§ **Directions for this task**
Pick out each of the lines below that contains the string "click" with the same capitalization, and copy those lines in full.

§ **Raw records**
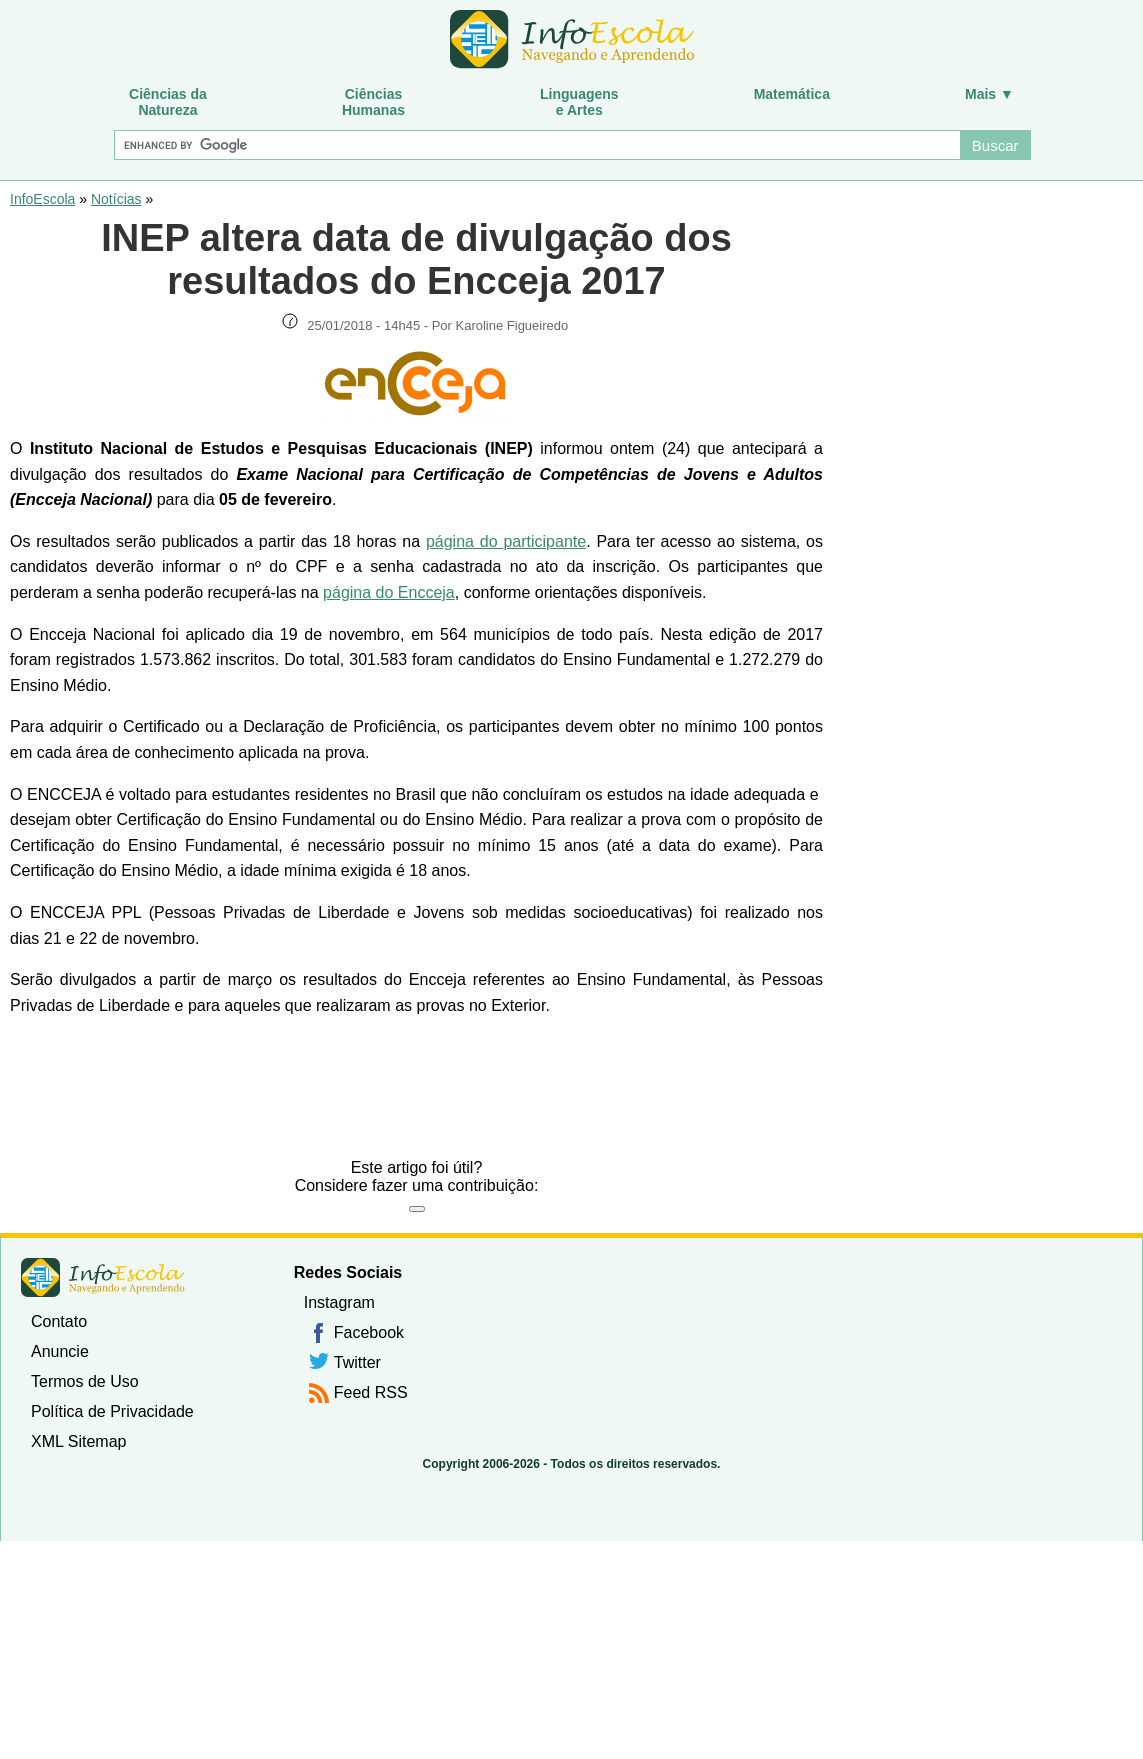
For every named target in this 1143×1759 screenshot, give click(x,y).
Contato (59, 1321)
==
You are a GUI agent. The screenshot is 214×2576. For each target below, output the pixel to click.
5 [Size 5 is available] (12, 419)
* * *
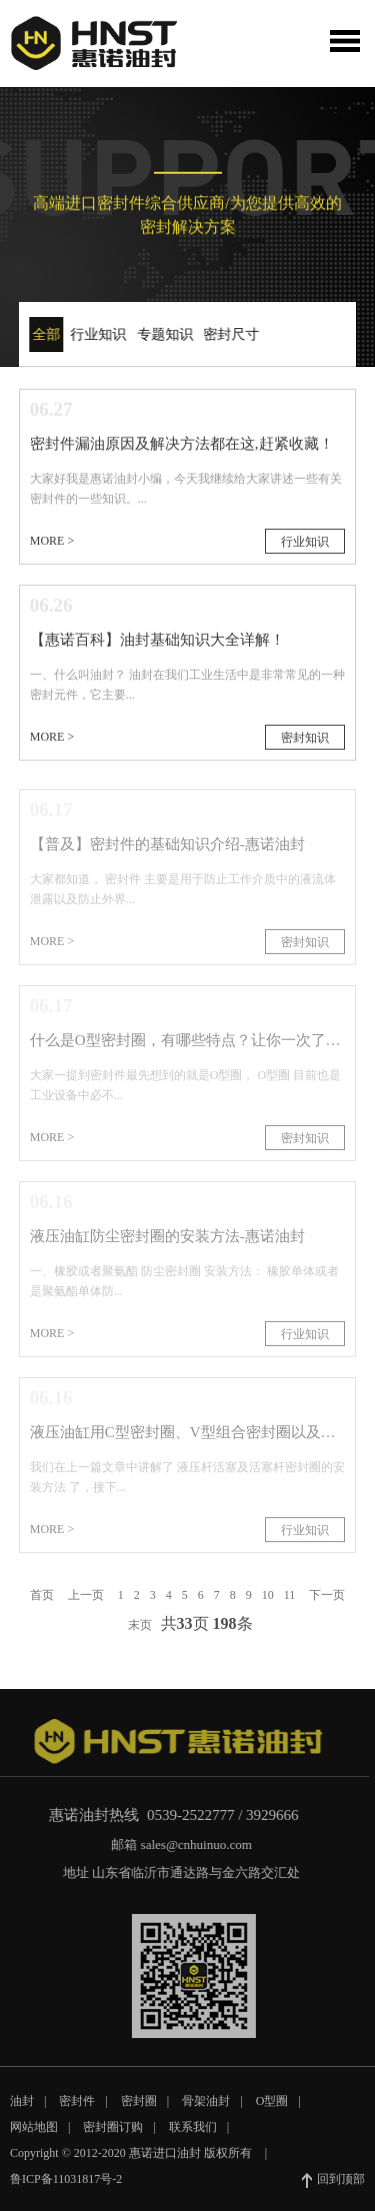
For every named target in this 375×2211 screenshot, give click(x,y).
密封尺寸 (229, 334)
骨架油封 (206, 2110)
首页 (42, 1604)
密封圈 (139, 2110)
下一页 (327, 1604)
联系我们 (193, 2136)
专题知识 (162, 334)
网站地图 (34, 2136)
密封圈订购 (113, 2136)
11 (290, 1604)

§ **Result**
For every named target in this 1143×1759 screenshot, give click(x,y).
You are a GUI agent. The screenshot is 214×2576. For each target below, output the pixel to click.
For every named target in this 375×2211 screenshot, give click(x,y).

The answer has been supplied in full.